The honest counterpart: progression is not always the right move.

  • A solo practitioner at L1 with no team is not at a deficit. There is no L2 to reach because L2 requires sharing.
  • A small team at L2 on a low-stakes codebase should usually not chase L4 governance. The overhead will slow them down without commensurate risk reduction.
  • A team at L3 automation that has not yet stabilized its governance should fix governance before pushing further into automation. Advancing unevenly is riskier than staying put.

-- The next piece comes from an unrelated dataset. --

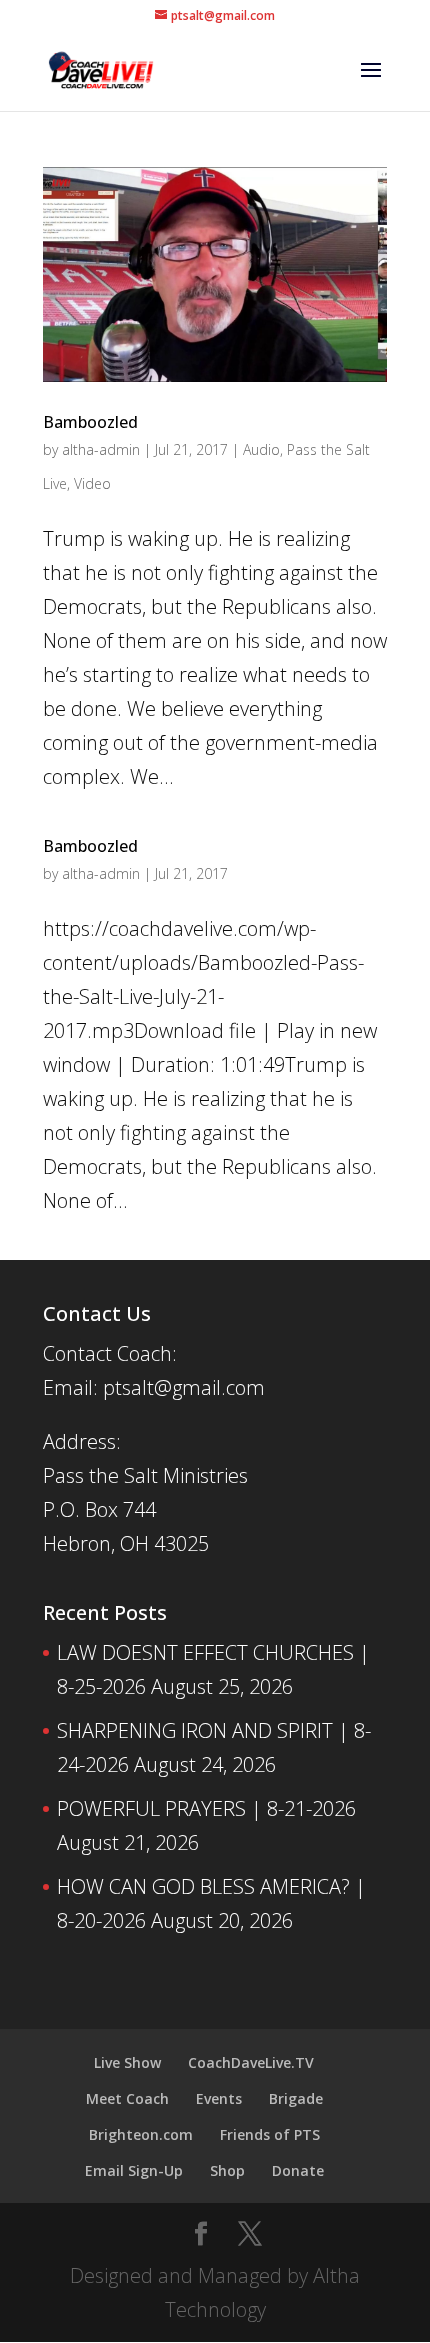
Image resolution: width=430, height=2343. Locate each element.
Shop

The model is a map, not a gradient to climb. The question it answers is given where we are, where is the next move most valuable? — not how do we get to the top?

Populate your matrix

Spend 20 minutes doing the honest locate. For each of the six dimensions, mark your current level and your team’s current level (they may differ). Highlight any pair of dimensions where the gap is 2+ levels. For the largest gap, write one sentence naming what next-period failure it makes most likely. The exercise is not useful unless you show it to a teammate; share it and compare. Different teammates see the same team differently, and the delta is information.

Quick reference

  • Six dimensions: individual discipline, briefing and context, extension surface, automation, governance, audit/maintenance.
  • Five levels: L0 ad-hoc, L1 individual, L2 team-shared, L3 automated, L4 governed.
  • Dimensions are mostly independent; gaps of 2+ levels between dimensions signal where the next incident will come from.
  • Advance the weakest dimension, not the one already ahead.
  • Progression is not universally correct. Solo practitioners at L1, small teams at L2, or regulated enterprises at L4 can all be at the right level for their context.
  • The matrix is diagnostic (where are we?) and sequencing (what’s the next natural move?), not prescriptive.
  • Volatility: stable-principle — the shape of maturity progression is durable; the specific tools and practices at each level change over time. Audit annually alongside the rest of Part V’s meta-discipline.